Supplied text:
*-*-*

# Lead for casting!



## Tex-Shooter (Dec 17, 2009)

If you go to the nets biggest auction house (won’t advertize it here) and type in “casting lead” you can usually find some there for one dollar a pound shipped to your door. Casting your own is the cheapest way that I know for getting lead balls. Tex-Shooter


----------



## PandaMan (Oct 14, 2010)

ok, thanks Tex - should be very useful.








Also, I'd like to ask about where I can get a proper lead casting pot - preferably one with a lever and a tap at the bottom. I've done some searching and I haven't yet found a reliable source.


----------



## orcrender (Sep 11, 2010)

I have the Lee production pot. Here is a link to their site. http://www.leeprecision.com/html/catalog/melters.html You can also Google it for cheaper price.


----------



## PandaMan (Oct 14, 2010)

ok. Thanks, now I know which one to buy when I muster up the money.


----------



## frogman (Nov 11, 2010)

You need to get the Lee six cast bullet mold. Anything less just takes too long to build yourself and arsenal of ammo. I go to the tire store and buy the balance weights that are the throw away. You can also got to the scrap metal yard and buy lead that way.....happy hunting......Frogman


----------



## Tex-Shooter (Dec 17, 2009)

If you have never seen one, a single cavity sprue-less hand mold is very fast! Here is a home made one. Just dip close and release into hot water. No sprue, no pouring and no mess. -- Tex


----------



## crazyslingshot (Dec 25, 2009)

your post is so vague

what's the Url link please?


----------



## philly (Jun 13, 2010)

I think it begins with an E.


----------



## Northerner (Nov 9, 2010)

The LEE Production Pot IV is a good deal. Mine has seen many hundreds of pounds of lead. With a double cavity mold it doesn't take long to dump 500 round balls.



















Cheers,
Northerner


----------



## Gib (Sep 21, 2010)

crazyslingshot said:


> your post is so vague
> 
> what's the Url link please?


He does not want to advertise for the big boys, It only the largest aution website on the net if you cant figure it out from that oh my!


----------



## Darb (Sep 14, 2010)

Since lead seems to be everywhere, whether we want it or not, perhaps I should reconsider my earlier desire to avoid it.


----------



## Henry the Hermit (Jun 2, 2010)

Lee products are great. I have a Lee lead pot, two Lee molds, and a Lee bench press. All have worked perfectly for almost 20 years. Midway USA has the best prices and service I've found on the net.


----------



## dhansen (Aug 31, 2010)

I use a sling shot round lead ball mold from Do-It. See one here: http://www.do-itmold...molds.aspx?c=88 I bought most of my supplies from them also and I recommend them. Remember, Always use extreme caution when molding lead. Do it outdoors, wear proper safety protection and remember that molten lead (700+ degrees F, plus water equals explosion.







Even a very small amt of moisture ( water , sweat, condensation ), can cause an explosion.

*-*-*

Extracted material:
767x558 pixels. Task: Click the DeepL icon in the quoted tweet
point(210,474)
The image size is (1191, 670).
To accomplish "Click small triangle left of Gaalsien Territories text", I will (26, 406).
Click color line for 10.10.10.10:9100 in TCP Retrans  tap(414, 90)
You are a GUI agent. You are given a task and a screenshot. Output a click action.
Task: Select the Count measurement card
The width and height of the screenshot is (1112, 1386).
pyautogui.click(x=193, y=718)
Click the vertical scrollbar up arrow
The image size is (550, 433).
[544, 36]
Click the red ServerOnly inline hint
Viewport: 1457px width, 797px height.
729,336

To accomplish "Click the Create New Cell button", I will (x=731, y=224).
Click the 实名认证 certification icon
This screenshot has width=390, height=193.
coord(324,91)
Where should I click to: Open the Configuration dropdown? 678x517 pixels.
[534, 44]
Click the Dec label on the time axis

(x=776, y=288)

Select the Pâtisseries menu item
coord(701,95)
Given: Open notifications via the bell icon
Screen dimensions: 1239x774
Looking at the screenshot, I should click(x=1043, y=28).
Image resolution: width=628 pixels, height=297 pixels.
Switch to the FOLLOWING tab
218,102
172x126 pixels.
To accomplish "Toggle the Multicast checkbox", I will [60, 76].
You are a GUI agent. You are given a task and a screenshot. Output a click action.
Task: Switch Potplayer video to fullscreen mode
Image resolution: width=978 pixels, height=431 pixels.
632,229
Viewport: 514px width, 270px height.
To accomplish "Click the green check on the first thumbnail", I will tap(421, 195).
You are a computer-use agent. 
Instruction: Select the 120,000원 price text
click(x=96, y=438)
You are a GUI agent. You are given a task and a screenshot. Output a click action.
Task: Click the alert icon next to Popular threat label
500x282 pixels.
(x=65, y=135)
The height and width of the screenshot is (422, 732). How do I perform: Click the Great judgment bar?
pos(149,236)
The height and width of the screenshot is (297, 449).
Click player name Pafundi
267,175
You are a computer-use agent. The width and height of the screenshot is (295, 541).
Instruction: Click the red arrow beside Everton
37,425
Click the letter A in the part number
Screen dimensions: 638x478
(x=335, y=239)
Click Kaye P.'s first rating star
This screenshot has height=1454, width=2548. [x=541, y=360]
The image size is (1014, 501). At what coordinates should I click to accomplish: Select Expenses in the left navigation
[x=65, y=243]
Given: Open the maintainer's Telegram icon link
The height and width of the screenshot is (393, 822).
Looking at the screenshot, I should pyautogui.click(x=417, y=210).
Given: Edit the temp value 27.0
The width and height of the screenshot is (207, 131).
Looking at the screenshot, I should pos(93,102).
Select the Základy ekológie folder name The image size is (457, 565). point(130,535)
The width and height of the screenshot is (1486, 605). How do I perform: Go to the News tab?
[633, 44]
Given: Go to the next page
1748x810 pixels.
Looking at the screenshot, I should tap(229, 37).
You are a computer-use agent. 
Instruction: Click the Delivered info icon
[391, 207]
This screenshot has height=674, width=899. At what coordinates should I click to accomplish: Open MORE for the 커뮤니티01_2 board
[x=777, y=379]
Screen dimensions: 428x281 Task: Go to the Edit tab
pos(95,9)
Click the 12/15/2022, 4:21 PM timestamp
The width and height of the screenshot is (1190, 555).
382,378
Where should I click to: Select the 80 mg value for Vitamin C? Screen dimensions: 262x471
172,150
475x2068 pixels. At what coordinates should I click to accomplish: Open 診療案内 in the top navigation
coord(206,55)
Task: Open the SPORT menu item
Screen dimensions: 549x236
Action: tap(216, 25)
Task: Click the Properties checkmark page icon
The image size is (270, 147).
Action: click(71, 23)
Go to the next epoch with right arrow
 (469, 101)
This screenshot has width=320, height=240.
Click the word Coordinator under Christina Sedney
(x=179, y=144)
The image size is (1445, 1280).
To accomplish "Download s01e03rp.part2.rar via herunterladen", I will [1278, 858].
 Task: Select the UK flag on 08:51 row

*-*-*

Requirements:
• a. According to the lead-casting thread, where does frogman buy the balance weights he uses?
• b. Please copy the records word for word, starting at the first line of the records and ending at the line that contains "will [60, 76].", with both of those lines included.

Results:
• a. At the tire store.

• b.
767x558 pixels. Task: Click the DeepL icon in the quoted tweet
point(210,474)
The image size is (1191, 670).
To accomplish "Click small triangle left of Gaalsien Territories text", I will (26, 406).
Click color line for 10.10.10.10:9100 in TCP Retrans  tap(414, 90)
You are a GUI agent. You are given a task and a screenshot. Output a click action.
Task: Select the Count measurement card
The width and height of the screenshot is (1112, 1386).
pyautogui.click(x=193, y=718)
Click the vertical scrollbar up arrow
The image size is (550, 433).
[544, 36]
Click the red ServerOnly inline hint
Viewport: 1457px width, 797px height.
729,336

To accomplish "Click the Create New Cell button", I will (x=731, y=224).
Click the 实名认证 certification icon
This screenshot has width=390, height=193.
coord(324,91)
Where should I click to: Open the Configuration dropdown? 678x517 pixels.
[534, 44]
Click the Dec label on the time axis

(x=776, y=288)

Select the Pâtisseries menu item
coord(701,95)
Given: Open notifications via the bell icon
Screen dimensions: 1239x774
Looking at the screenshot, I should click(x=1043, y=28).
Image resolution: width=628 pixels, height=297 pixels.
Switch to the FOLLOWING tab
218,102
172x126 pixels.
To accomplish "Toggle the Multicast checkbox", I will [60, 76].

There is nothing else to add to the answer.